L'UPAC a obtenu plus d'une centaine de condamnations, mais surtout par aveu de culpabilité. Les résultats sont beaucoup moins impressionnants quand les enquêtes majeures ont subi l'épreuve des tribunaux. L'acquittement catastrophique de Frank Zampino et de ses coaccusés dans l'affaire Contrecoeur, celui d'Accurso à Joliette, l'avortement du premier procès... On commençait à se demander si les dossiers étaient bien montés.

Et s'il y a un dossier qu'ils ne pouvaient pas laisser glisser, c'est bien celui de Laval.

Le corrupteur en chef, le maire Gilles Vaillancourt, a lui-même plaidé coupable. Plusieurs complices se sont faits délateurs. Cette fois, la preuve n'était pas circonstancielle, elle ne reposait pas sur des déductions. On avait affaire à trois témoins directs. L'un d'entre eux a dit avoir reçu 200 000 $ en comptant des mains de Tony Accurso. Un autre a participé à une réunion dans les bureaux d'Accurso, où on lui demandait d'intercéder auprès du maire Vaillancourt pour régler un litige. Un autre encore a expliqué comment on se partageait les contrats.

L'accusé a nié et n'a pas été cru. Mais songez qu'il a fallu une semaine pour obtenir ce verdict. Ça illustre toute la difficulté des démonstrations pour ce genre de crimes : ça se fait entre initiés, qui n'ont pas intérêt à se dénoncer. Ça se fait entre gens intelligents qui jouent le jeu des appels d'offres, même s'ils sont bidon. Ça se fait avec des gens à l'éthique douteuse, pour ne pas dire des fraudeurs, qui sont faciles à attaquer quand ils viennent témoigner.

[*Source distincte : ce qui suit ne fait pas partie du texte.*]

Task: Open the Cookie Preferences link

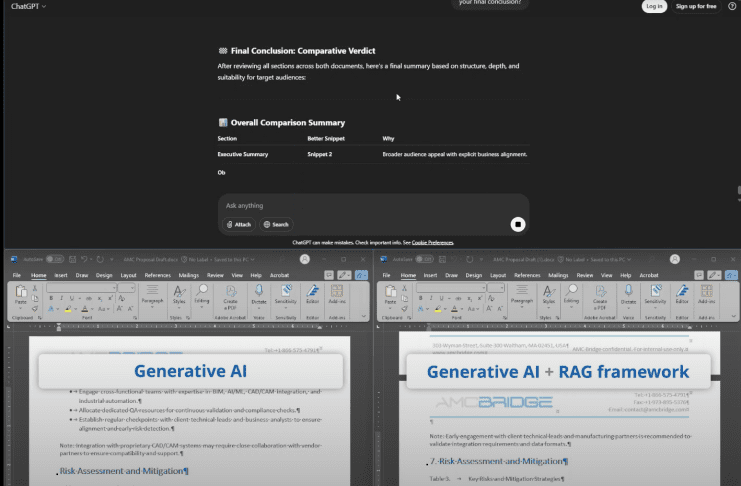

«J'ai bâti un empire de 1 milliard de dollars, a dit Accurso au jury. Je ne mettrais pas ça en péril» pour des contrats à Laval qui représentent moins de 3% de son chiffre d'affaires.

L'argument est habile. Il est séduisant, même. La vérité, c'est que le système lavallois a fonctionné pendant 40 ans sans que jamais personne ne soit accusé. Il n'y avait aucun péril. Et si jamais on accusait quelqu'un, ce serait quelque idiot de bas niveau, un ingénieur nerveux, un notaire véreux... Comment penser qu'on remonte jusqu'à l'empereur?

Ça semblait impossible il y a 10 ans, quand Accurso copinait avec le président de la FTQ et Gilles Vaillancourt. On a vu hier que ça ne l'était pas, et c'est arrivé dans un mot de huit lettres, dont chacune a coûté presque un jour de délibérations et des mois d'enquête : coupable.